REVIEW: Boo Radleys, Kingsize (Creation/Never)
- Tim Mohr
Kingsize turns out to be the final album from the late, nearly-great Boo Radleys, who have decided to pack it in after a decade. Fittingly, it exemplifies their considerable strengths, as well as their weaknesses and idiosynchrasies.
Songwriter Martin Carr is a boffin capable--when he feels like it - of writing eerily perfect pop songs such as "Finest Kiss" from Learning To Walk or "Wake Up, Boo!" and "Find The Answer Within" from Wake Up, Boo!. But most of the time he seems intent on undercutting his songs with eccentric ideas that usually include lots of noise (_C'mon Kids) or weird sounds and arrangements (_Giant Steps) - resulting in lots of near-misses.
The title song on Kingsize shows what Carr can do--it's a buoyant pop song that swells to anthemic proportions. "Eurostar" and "Comb Your Hair" also showcase the beauty of the Boos: "You've been away too long. It's lonely when you're gone" goes a chorus that Boo fans may soon be singing to the band members.
"Blue Room in Archway," the album opener, has soft melodic vocals over a gentle piano line that yields to distorted vocals over loud guitar passages supplemented by horns and strings - experimental in a mid-60s Beatles way, but also, in the same way, very pop.

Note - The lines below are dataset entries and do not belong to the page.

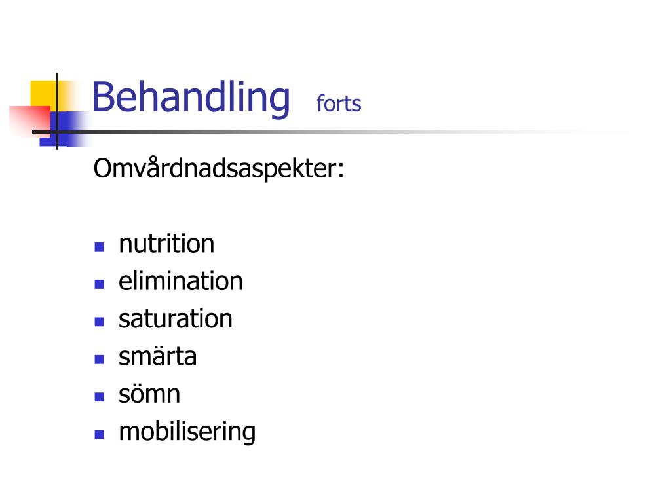Select the Omvårdnadsaspekter heading text
The height and width of the screenshot is (503, 671).
point(219,168)
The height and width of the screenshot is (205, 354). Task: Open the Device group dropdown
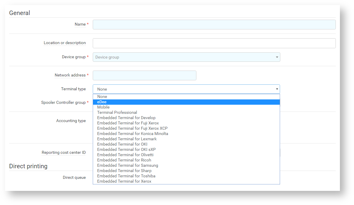click(186, 57)
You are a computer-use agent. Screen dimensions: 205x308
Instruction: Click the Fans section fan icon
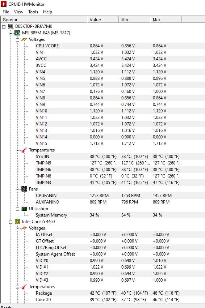pos(24,189)
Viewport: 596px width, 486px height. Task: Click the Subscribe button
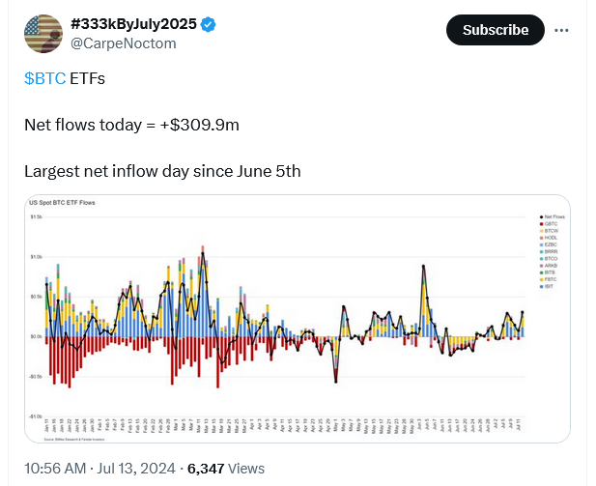pos(496,30)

"The Old Newsstand at Hamilton Square" picks up some faux-soul groove - like Dodgy - then swings into a chunky guitar solo. The Boos adamantly refuse to go in one direction, much less musical style, in any given song. "Future Is Now" is a reach: the vintage synth burps and swirls could go.
Compared to the distractingly noisy C'mon Kids, Kingsize is a very restrained affair. The arrangements are a little odd - a Curtis Mayfield sample here, some programmed beats, strings, or scratches there - but remain relatively quiet.
Kingsize sees the Boos going out with a whimper, not a bang, but this may please fans put off by the seemingly contrived bluster of C'mon Kids.